Хотя даже сталинской диктатуре, никак не менее беспощадной, чем диктатура Чаушеску, не удалось убить в людях азарт, достоинство, щедрость, юмор, взаимовыручку – вспомним хотя бы бессмертный «Один день Ивана Денисовича». А послевоенное время, наше общее с фрау Мюллер, я помню и сам.

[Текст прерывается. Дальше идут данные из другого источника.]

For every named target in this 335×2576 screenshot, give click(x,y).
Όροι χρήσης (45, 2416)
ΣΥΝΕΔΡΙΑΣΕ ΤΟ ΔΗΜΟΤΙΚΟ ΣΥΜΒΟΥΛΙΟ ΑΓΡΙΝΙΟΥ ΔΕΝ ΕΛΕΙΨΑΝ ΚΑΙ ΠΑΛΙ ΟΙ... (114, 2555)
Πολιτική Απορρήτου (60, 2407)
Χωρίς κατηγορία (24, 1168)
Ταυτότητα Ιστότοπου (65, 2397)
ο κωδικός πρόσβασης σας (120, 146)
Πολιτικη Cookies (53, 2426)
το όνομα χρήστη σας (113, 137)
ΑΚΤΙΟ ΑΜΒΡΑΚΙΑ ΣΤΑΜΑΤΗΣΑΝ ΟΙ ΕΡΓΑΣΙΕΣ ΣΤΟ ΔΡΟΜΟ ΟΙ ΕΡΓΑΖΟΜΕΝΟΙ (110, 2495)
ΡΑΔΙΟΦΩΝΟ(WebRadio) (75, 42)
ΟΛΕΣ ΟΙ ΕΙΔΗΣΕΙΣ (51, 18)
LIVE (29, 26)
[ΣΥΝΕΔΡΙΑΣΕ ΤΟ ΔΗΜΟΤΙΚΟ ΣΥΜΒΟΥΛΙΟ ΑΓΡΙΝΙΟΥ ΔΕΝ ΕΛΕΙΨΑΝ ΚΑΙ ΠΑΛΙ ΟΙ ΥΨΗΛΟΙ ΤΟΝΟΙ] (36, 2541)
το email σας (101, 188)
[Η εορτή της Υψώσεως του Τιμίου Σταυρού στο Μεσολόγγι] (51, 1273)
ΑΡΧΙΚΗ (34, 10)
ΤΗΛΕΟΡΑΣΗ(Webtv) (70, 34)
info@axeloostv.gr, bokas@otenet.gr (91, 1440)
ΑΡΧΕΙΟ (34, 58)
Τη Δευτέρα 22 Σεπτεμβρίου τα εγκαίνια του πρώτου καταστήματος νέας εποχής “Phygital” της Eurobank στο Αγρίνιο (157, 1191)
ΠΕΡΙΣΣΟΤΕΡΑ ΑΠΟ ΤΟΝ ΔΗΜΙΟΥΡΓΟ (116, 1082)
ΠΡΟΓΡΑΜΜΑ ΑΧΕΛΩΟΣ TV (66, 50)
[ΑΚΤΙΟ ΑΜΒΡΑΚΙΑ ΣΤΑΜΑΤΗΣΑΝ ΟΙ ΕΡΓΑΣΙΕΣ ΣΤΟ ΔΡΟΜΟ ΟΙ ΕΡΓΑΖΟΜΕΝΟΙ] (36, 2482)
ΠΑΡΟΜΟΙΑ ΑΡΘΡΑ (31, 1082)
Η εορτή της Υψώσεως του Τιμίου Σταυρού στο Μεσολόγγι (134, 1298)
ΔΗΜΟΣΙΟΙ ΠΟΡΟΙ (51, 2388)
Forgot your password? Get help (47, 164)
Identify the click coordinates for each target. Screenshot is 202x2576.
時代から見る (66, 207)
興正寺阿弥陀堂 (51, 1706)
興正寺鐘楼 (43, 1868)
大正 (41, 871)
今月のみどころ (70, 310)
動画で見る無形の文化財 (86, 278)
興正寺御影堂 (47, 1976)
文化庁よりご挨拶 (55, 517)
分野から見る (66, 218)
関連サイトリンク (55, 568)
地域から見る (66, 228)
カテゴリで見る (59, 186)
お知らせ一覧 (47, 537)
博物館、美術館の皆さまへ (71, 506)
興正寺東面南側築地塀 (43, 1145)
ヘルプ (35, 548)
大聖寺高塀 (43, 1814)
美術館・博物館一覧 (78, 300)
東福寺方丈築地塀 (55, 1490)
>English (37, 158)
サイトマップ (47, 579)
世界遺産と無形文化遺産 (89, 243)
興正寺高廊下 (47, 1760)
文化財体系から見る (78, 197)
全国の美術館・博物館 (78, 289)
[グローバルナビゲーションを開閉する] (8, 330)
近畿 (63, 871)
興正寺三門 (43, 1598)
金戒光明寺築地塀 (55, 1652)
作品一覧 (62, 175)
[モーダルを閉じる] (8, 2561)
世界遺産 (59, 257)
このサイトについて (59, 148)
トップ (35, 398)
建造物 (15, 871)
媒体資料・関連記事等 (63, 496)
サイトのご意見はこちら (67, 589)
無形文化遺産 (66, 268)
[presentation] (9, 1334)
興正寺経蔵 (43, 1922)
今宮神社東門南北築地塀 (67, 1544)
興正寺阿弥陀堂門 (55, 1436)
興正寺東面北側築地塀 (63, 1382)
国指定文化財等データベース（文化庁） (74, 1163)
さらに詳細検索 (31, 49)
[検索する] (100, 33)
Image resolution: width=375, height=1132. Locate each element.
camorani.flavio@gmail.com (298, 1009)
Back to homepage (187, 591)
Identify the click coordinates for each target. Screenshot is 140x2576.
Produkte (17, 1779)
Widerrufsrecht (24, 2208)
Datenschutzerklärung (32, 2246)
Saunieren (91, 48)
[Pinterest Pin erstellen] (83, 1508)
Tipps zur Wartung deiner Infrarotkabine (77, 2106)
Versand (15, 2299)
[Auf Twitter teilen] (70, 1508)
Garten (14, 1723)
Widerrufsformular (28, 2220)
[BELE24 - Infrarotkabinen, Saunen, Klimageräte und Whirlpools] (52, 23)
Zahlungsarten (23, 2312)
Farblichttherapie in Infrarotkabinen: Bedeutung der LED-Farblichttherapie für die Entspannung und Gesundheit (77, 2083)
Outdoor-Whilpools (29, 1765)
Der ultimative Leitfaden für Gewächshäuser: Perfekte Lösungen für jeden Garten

Я безмятежно расцветал в рудничном поселке среди щебенчатой степи, где сушь сжигала и арбузы, а шелковиц там отродясь не водилось, зато водилось море разливанное пьянства и мордобоя, и еврейский мой папа тоже принадлежал к дискриминированному национальному меньшинству, да еще и отсидевшему, а русский дедушка к меньшинству социальному, проведя лет десять в бегах от раскулачивания, – и при этом папа был всеобщим любимцем, почти фольклорным персонажем, а дед лучшим токарем на чумазом заводишке, чем он до крайности гордился: «Я металлллист!» И в нашей покосившейся хибаре с провисающим потолком никогда не ощущалось никакой пришибленности, а годы испытаний всегда вспоминались с шутками и гордостью: выжили ж таки!
Первый образ мира ребенок получает не от Сталина и не от Чаушеску, а от папы с мамой, а затем от дружков по детским играм, и вот в этих-то пунктах лирическая героиня Герты Мюллер с искренностью в прозе демонстрирует, что изображенный ею душный гадкий мир есть не что иное, как мир ее собственной души, которую уж никак не Чаушеску покарал полным отсутствием роскошеств любви, радости, сострадания и великодушия.
До некоторой степени это даже кара за грехи отцов: именно от отца-эсэсовца героиня получила первые уроки холодности и жестокости. Что же до игр с детьми…
«Ребенок сам не свой от зависти, так как другим детям играется лучше, чем ему. И от жадности, так как он не хочет, чтобы другие брали то, что принадлежит ему. Но еще и от страха, что останется в одиночестве. Ребенок не хочет быть завистливым, жадным и трусливым, однако все больше поддается зависти, жадности и страху. Ребенок кусает и царапает других детей. Злющая, упрямая тварь, он отгоняет других детей и мешает им играть, хотя еще недавно ему самому так хотелось поиграть вместе с ними».
Вот разгадка: исходный импульс вовсе не жажда свободы, борьбы с действительно мерзким режимом и его отвратительным капитаном Пжеле, чьи щупальцы, если верить рассказчице, дотягиваются аж до Германии, – исходный импульс – зависть к счастливчикам, которым лучше играется. А уже из личной отверженности героини от мира обычных человеческих радостей шьется романтический плащ борца. Таковы же и ее друзья Эдгар, Курт и Георг, тоже до такой степени лишенные индивидуальности (но не лишенные хотя бы имен), что совершенно невозможно запомнить, кто Курт, а кто Георг. У них вроде бы имеются какие-то художественные поползновения, но никакое собственное дело не захватывает их настолько, чтобы они могли забыть о ненависти к народу, среди которого вынуждены жить, – именно к народу, а не к диктатуре: страстно они могут говорить лишь о ненависти к окружающим. «Каждый считал себя никудышным и порой жестоко страдал от тщеславия». И только когда героиня «наложила кучу» в банку, чтобы вымазать стену капитана Пжеле, – только тогда в романе появляется что-то теплое.